#### Page excerpt:
● ● ● ●

# Cherry's Diet



## Chrono (Sep 30, 2007)

I've been raising cherry shrimp for a while now and ran out of their usual food.I have Hikari sinking wafers for my cories.Would that be fine?Or would they need something more algae based like actual algae wafers?


----------



## elaphe (Aug 24, 2006)

They will eat anything.


----------



## milalic (Aug 26, 2005)

Chrono said:


> I've been raising cherry shrimp for a while now and ran out of their usual food.I have Hikari sinking wafers for my cories.Would that be fine?Or would they need something more algae based like actual algae wafers?


I towuld be fine. I would check the copper content of the hikari.


----------



## StereoKills (Sep 15, 2007)

Many people use Hikari Algae Wafers for their RCS.


----------



## newbie314 (Mar 2, 2007)

elaphe said:


> They will eat anything.


I have NPT tank but with a filter, light, heater, etc. and still a lot of algae.
Do I assume they are eating that?

I see them eating but I can't tell what.

I also try and feed some betta food the betta didn't like. Quite big (bigger than betta bites) and I will see them role the food as if eating microbes on top of it or just sucking the soft surface. I did notice they were eating left over dried food, which I know they are suppose to do.

I'm just wondering when do I actual start feeding them there own food. Or never? Just give them some extra fish food occasionally. I still have a lot of algae, but I don't know if they only eat specific kinds.

Thanks


----------



## Wood (Jul 27, 2006)

Hikari Algae Wafers are good.

Thanks,
Ryan


----------



## elaphe (Aug 24, 2006)

newbie314 said:


> I have NPT tank but with a filter, light, heater, etc. and still a lot of algae.
> Do I assume they are eating that?
> 
> I see them eating but I can't tell what.
> ...


Mine will readily eat anything except living BBA (but I have seen them chew on it some). They will eat what they want first, but when I don't offer any extra food, they seem to eat anything available. I once saw them chewing on my HC in my old tank. I know they do eat microbes that are on rocks, wood, food, etc. I guess these tiny "bugs" seem more tasty to them?

I have yet to see a cherry shrimp starve to death! 

Brian


----------



## Chrono (Sep 30, 2007)

Thanks guys.I'll use the sinking wafers.Note that the "sinking wafers" have a much higher meat to veg. ratio than the "algae wafers".I just fed it to them and they seem to love the stuff.


----------



## spypet (Jul 27, 2007)

I prefer using Hikari crab cuisine for my RCS.
they are small 2mm logs so the shrimp don't
need to fight over a large wafer, and these 
are completely copper free, unlike most
veggie disks containing Copper Sulfate.
these also add needed calcium to their diet.
they also add garlic to attract finicky eaters,
and they don't use lots of starch and ash.

shrimp get plenty of veggies cleaning my planted tank.


----------



## newbie314 (Mar 2, 2007)

Where do you buy this?
I can't find it online with the regular local pet stores
Don't want to order from drsfostersmith and have $8 in shipping for a $2 item :O



spypet said:


> I prefer using Hikari crab cuisine for my RCS.
> they are small 2mm logs so the shrimp don't
> need to fight over a large wafer, and these
> are completely copper free, unlike most
> ...


----------



## spypet (Jul 27, 2007)

I would normally just add it to my next dry goods order,
but if you want to try it, and don't need anything else;

 only $5 shipped off ebaY


----------



## newbie314 (Mar 2, 2007)

Yeah thanks.
My brain must be on stupid. 
I realized later - hey ebay


----------

● ● ● ●

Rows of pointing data

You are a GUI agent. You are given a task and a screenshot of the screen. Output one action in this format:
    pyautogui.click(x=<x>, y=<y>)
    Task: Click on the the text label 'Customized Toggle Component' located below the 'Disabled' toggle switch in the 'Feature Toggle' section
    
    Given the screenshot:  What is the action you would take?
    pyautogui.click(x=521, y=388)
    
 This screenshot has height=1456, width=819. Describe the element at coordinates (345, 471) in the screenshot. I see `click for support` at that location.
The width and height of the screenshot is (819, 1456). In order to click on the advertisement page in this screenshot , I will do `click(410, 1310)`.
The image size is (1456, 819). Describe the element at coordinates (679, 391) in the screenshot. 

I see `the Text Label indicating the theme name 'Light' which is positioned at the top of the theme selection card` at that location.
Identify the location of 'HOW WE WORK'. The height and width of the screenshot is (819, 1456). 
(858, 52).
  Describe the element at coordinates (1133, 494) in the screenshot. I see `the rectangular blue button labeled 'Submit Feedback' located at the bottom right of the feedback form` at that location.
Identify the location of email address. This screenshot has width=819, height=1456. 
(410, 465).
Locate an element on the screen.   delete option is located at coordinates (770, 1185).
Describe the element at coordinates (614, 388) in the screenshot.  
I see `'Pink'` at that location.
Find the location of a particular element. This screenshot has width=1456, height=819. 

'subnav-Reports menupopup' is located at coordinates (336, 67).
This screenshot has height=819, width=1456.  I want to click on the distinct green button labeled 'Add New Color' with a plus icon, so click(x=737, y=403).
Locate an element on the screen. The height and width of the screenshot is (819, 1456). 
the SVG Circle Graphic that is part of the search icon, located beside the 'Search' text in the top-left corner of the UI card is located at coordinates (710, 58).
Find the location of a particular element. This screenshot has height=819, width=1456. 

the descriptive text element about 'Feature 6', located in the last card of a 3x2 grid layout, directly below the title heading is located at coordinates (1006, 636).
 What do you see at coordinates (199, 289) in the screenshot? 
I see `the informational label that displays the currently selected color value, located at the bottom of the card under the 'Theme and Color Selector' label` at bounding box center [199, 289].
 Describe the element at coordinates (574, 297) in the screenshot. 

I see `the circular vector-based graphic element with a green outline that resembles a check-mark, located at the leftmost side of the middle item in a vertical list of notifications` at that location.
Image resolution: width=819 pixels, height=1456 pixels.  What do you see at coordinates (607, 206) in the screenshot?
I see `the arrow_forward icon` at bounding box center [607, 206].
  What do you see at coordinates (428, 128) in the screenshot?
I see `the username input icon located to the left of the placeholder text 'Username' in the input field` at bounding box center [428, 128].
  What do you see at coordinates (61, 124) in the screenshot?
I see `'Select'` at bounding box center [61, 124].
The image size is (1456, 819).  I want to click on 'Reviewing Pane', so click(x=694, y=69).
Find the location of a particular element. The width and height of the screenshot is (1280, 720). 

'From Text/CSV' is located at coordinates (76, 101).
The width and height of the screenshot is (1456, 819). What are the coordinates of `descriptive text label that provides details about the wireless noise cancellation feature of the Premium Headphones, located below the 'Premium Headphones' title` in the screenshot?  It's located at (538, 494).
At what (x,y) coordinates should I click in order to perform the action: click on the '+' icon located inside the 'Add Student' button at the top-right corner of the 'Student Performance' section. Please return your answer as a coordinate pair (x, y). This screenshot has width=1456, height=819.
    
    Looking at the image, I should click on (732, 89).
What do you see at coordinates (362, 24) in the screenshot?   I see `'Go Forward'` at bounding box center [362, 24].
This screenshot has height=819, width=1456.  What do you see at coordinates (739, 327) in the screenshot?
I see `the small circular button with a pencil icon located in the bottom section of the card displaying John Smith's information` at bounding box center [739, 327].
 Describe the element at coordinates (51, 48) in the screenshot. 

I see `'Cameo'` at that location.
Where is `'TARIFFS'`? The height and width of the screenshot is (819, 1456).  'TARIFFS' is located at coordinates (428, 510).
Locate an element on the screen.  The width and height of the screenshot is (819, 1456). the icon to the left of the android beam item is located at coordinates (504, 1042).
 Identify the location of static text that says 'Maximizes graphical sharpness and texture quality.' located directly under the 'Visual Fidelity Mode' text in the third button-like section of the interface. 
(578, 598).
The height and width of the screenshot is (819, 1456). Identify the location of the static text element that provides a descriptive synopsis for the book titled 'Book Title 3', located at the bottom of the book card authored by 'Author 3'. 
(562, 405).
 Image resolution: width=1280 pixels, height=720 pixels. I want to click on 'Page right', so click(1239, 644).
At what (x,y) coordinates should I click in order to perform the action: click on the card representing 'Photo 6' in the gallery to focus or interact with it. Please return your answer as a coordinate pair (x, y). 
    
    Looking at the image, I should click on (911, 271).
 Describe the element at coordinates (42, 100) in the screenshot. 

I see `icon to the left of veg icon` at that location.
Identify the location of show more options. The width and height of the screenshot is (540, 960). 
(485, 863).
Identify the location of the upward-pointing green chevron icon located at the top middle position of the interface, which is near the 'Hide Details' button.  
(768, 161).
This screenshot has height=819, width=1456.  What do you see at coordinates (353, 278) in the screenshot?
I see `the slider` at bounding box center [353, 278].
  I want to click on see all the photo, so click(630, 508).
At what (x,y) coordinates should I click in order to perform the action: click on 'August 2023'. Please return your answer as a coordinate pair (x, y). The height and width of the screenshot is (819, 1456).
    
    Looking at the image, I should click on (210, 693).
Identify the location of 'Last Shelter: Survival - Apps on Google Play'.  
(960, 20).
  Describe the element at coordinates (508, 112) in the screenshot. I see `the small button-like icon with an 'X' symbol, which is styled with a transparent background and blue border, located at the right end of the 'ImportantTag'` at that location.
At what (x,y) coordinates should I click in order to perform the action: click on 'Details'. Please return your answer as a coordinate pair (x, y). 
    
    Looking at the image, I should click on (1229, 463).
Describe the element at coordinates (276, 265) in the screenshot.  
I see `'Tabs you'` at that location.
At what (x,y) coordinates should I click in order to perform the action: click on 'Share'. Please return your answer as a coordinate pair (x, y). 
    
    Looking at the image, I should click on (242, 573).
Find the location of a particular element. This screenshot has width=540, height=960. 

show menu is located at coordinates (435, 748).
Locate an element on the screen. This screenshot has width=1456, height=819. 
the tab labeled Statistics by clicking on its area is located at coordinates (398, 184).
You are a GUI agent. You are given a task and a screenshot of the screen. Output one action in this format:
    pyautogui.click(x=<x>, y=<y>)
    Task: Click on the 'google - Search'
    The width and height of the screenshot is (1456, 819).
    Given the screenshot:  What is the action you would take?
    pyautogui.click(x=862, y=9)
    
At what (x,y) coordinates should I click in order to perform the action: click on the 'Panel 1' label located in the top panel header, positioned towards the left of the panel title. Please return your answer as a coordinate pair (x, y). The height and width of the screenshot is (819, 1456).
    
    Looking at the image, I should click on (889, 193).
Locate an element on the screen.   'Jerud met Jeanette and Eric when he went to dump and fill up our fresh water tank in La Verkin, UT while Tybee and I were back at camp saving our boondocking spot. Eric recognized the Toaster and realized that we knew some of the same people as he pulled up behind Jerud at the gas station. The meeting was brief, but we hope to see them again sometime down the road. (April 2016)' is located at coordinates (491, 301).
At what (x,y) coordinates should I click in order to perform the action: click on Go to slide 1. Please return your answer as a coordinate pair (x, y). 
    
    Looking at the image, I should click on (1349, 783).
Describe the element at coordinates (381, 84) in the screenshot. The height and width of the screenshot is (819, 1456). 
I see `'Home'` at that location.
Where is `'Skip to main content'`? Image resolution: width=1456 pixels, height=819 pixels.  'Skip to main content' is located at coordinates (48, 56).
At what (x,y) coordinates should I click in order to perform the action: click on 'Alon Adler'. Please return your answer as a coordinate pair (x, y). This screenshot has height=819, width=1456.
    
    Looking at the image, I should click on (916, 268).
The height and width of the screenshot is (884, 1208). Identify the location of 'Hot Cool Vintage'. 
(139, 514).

● ● ● ●

Copy the cherry shrimp thread starting at "I'm just wondering" and ending at "(Jul 27, 2006)", changing "fish food" to "shrimp pellets".

I'm just wondering when do I actual start feeding them there own food. Or never? Just give them some extra shrimp pellets occasionally. I still have a lot of algae, but I don't know if they only eat specific kinds.

Thanks


----------



## Wood (Jul 27, 2006)